We're Updating our Data Source

Katrina-Hess
Instructure Alumni
Instructure Alumni
12
2949

Hello Canvas Community! 

 

There was a glitch in the matrix. We discovered a problem that affected the accuracy of your data. To ensure that data numbers are what they should be, we are updating the data source for both New Analytics and Canvas Data's request table.

 

What is changing?

In about a week or so, you'll notice an increase in the number of HTTP requests received daily, which will increase activity numbers in New Analytics. Reports will be adjusted to include the previously missing data—including historic activity. Canvas Data's request table is also affected but will only show updated activity numbers moving forward. No schema changes are involved.

 

[UPDATE 2019-11-20] We are also looking into the issue of increased request activity as stated in the comments below.

 

Why did this happen?

Canvas Data's request table and New Analytics expose HTTP request data to customers. These products rely on logs generated by Canvas web application servers which are archived to S3 periodically. A flaw was discovered in the archiving process that caused some logs to be discarded when web application servers were shut down.

 

How are we preventing this from happening again?

The Canvas DevOps team has developed a separate archiving process which does not exhibit the same data loss behaviors. Canvas Data's request table and New Analytics will be moving to this new archive source for HTTP request data.

 

We apologize for any concerns that may have been caused by this data inconsistency. This adjustment is one improvement in a longer journey towards data excellence at Instructure. Today represents an improvement in your data. We will continue to ensure we continuously deliver a high standard of data services for you because of how much data excellence matters to us.

 

Best, Katrina

12 Comments
rpsimon
Community Contributor

So please forgive me for being ignorant, but does this affect the Canvas Data Portal too?

robotcars
Community Champion

Shouldn't affect the Portal, Documentation, or API.

It mostly seems to be an explanation of Large increase in requests data

oxana
Instructure Alumni
Instructure Alumni

Thank you  @r_carroll ‌. I confirm that the schema, documentation and api/cli are not affected. The request table will go up in the size in the upcoming run. 

a1222252
Community Participant

Hi All,

Looking at today's requests data, 75% of the records are of the form:

web_application_controller = 'conversations'

web_application_action = 'unread_count'

course_id = '\N'

conversation_id = '\N'

url = '/api/v1/conversations/unread_count'

Almost all of of these, (99.6%), are associated with browser sessions, (user_agent like 'Mozilla%.), so the fact that the url is an API call would indicated that the traffic is system-generated.

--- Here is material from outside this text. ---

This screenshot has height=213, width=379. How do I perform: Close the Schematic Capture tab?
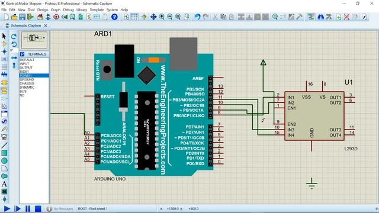click(46, 25)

I don't see how these records are of any use since they are clearly not generated by user activity.

While we could remove these up as part of our load, the increased data quantity has a substantial impact on processing time, disk storage of the local data store etc.

Regards,

Stuart.

oxana
Instructure Alumni
Instructure Alumni

Hi  @a1222252 . 

The request data we are sharing is the application transactional data and not an ideal source to calculate user activity or any other meaningful analytics, we recommend using Data Services : Live Events Streaming option to eliminate any system noise . Please check out our new feature in Canvas Beta Environment /Data Services : System vs User filter https://community.canvaslms.com/docs/DOC-18081-system-and-user-event-filtering-capabilities.

We are also looking for customer feedback to introduce  meaningful events to the service, please share what you are using request logs for and whether there is an opportunity for us to emit the events that could replace your need for request logs. 

Thank you,

Oxana 

a1222252
Community Participant

Hi Oxana,

That may be so, but it doesn't explain the dramatic increase in requests data volume since 6th November caused by system-generated counts of unread conversations.

We use the full historical data set to look at user activity across entire courses and this allows us to compare year-on-year etc. We have developed a process which parses urls to derive data not available in the native requests data for records which are not API calls. From this we can obtain reasonably accurate user activity for browser-based interactions.

I'll request a colleague to provide a more detailed description of what the requests data is currently used for.

Regards,

Stuart.

a1222679
Community Contributor

Hi Oxana,

I work alongside Stuart and am primarily looking at who is/isn't logging in to their courses and what resources they're accessing.  Log ins are used as a measure of student engagement (% of days logged in either total or week by week) and also to identify good times to message students.

 

Looking at where they navigate to is useful for things like the report I'm running now which is evaluating uptake of an LTI we built.

Best,

Daniel

jago_brown
Community Member

Dear Instructure,

will these changes mean we are less likely to get duplicate id (guid) values in our Requests table in future? or that it will remove the preexisting duplicate guid?

Smiley Happy

Jago

cronek
Community Participant

We use the GUI Page Views tool (on the User Account page) all the time to track down exactly what a user was doing when a problem occurred.  Now it is like finding a needle in a haystack to parse out the relevant views from the unread_count views.  As folks here are commenting, the Requests table was already large and now it is even more prohibitive to load locally just to look up something for a support ticket.  Maybe there is a way to filter these out of the Page Views tool or vastly increase the number of views that can be downloaded via CSV.  If you could download 3000 or even 10000 views, it would be easier to omit them locally with a sort or grep of some kind.

oxana
Instructure Alumni
Instructure Alumni

Hi Daniel, have you looked into Live Events -> Session Events [Live Events: Event Type by Format ].  @r_carroll ‌ is using those in his application I believe for a similar use case . We also introduced referrer URL to the event to track where the end user came from. If you ever is interested in calculating LTI usage please take a look at the asset_accessed event for asset_type =context external tool , there is currently no reliable way of getting LTI usage data out of the request logs due to the way the launch URL is captured in the logs, we built a specific event with all required LTI launch data to accommodate with LTI usage use case. Anytime end user launches an LTI app we emit the event. 

Thanks,

Oxana

robotcars
Community Champion

 @a1222679 ,

some of my own documentation below.

asset_accesed

canvas live events alpha format schema with descriptions and sample values · GitHub 

ledbelly/canvas.rb at master · ccsd/ledbelly · GitHub 

These events include referrer, url, and asset_name, as well as the fields from metadata including request_id, session_id, and client_ip, and most others from requests.

logged in

ledbelly/canvas.rb at master · ccsd/ledbelly · GitHub 

BSS
Community Explorer

Is there any update on this? Trying to find out Canvas access records when the /api/v1/conversations/unread_count is showing up every minute in page views is making parts of my job nearly impossible to do.